- _Text extract_
# Insulating Existing 3:12 Roof



## Plaisted (Feb 18, 2014)

Hello-
I just picked up a neglected house up here in the Pacific Northwest through an Estate Sale. I plan on renovating and living there with my 2 kids, at least for the next 2-4 years. 
I'm looking for ideas on how to add insulation to the existing roof deck. The house is a 1950's rambler with exposed car-decking over beams. I want to retain that look. Guessing it is around a 3:12 pitch.
I got a quote from a local roofer to do a tear off and add rigid insulation then TPO membrane for over $20,000! This is for a 1,000 SF house, so, with overhangs, maybe 1,500 SF of roof area.
I am looking for suggestions, Thanks


----------



## LeeFowler (Nov 3, 2012)

That is no doubt flat but TPO on that roof? Is it leaking currently?


----------



## Plaisted (Feb 18, 2014)

No evidence of leaking. I am going to be bumping out the front about 8' for a new master bath, so will need to deal with the roof and thought I'd add insulation as well. I could go with a shingle or metal in lieu of TPO. I use TPO quite a bit on commercial buildings (the bulk of my work) and have had good results.


----------



## Calidecks (Nov 19, 2011)

I just did a 1400 sq. ft. Home my roofer charged me 5600 for TPO. Why can't you use comp? 3/12 is ok for comp. I think that's plenty of fall. Of course I'm in a place where it rarely rains.


----------



## Calidecks (Nov 19, 2011)

We also used dens deck which is a fire retardant. Don't know if it has an R-value


----------



## Plaisted (Feb 18, 2014)

Yes, I could and may use comp. The only issue there is that if I add insulation, I believe it needs to be vented. I seem to recall a project in the past that we had problems with the comp shingle getting too hot because they were installed on a solid insulated panel, causing premature failure and voiding warranty. Memory is a bit fuzzy on this though.

- _Stored data_
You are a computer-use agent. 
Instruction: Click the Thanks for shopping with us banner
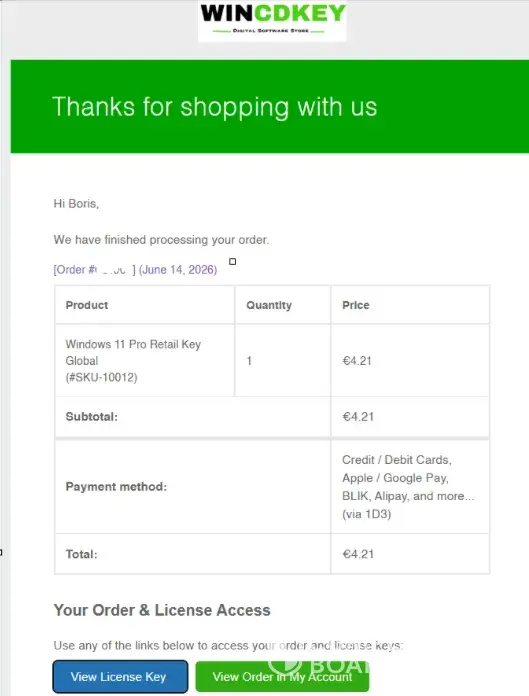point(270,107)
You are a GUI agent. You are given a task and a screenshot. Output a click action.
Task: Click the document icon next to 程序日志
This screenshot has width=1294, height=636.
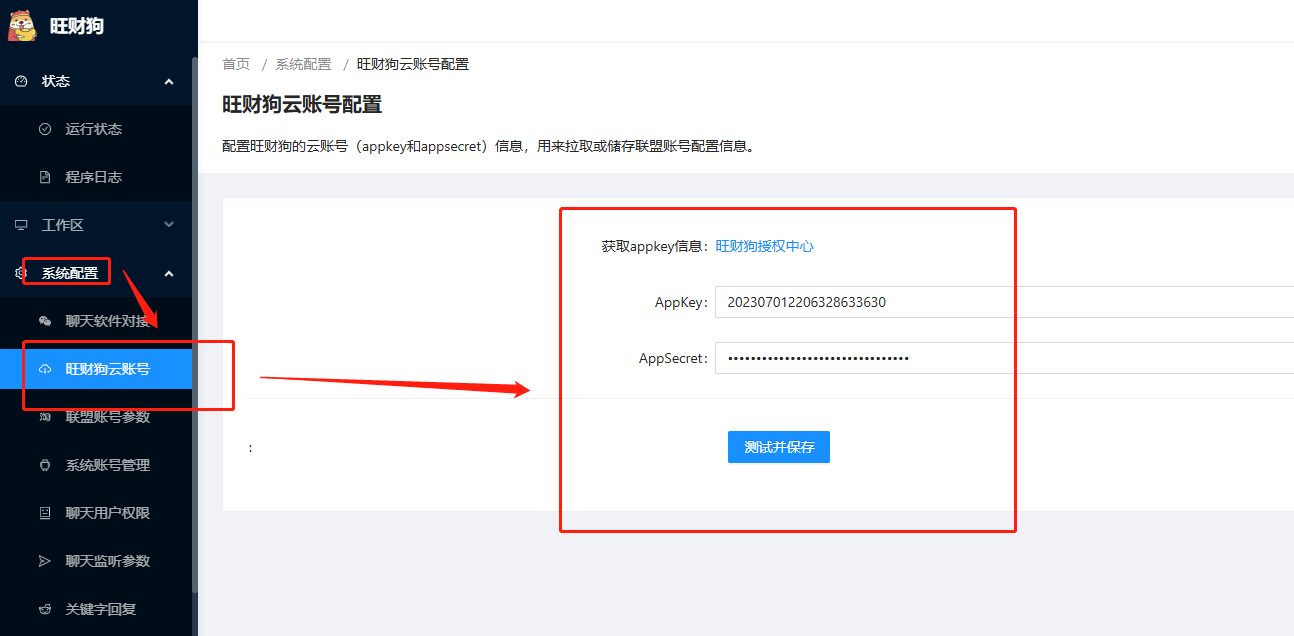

- _Your objective_
Please duplicate the part of the roof insulation thread starting with "## LeeFowler (Nov" and going on through "had good results.", word for word. The records are separate material, unrelated to the roof insulation thread.

- _Answer to this exercise_
## LeeFowler (Nov 3, 2012)

That is no doubt flat but TPO on that roof? Is it leaking currently?


----------



## Plaisted (Feb 18, 2014)

No evidence of leaking. I am going to be bumping out the front about 8' for a new master bath, so will need to deal with the roof and thought I'd add insulation as well. I could go with a shingle or metal in lieu of TPO. I use TPO quite a bit on commercial buildings (the bulk of my work) and have had good results.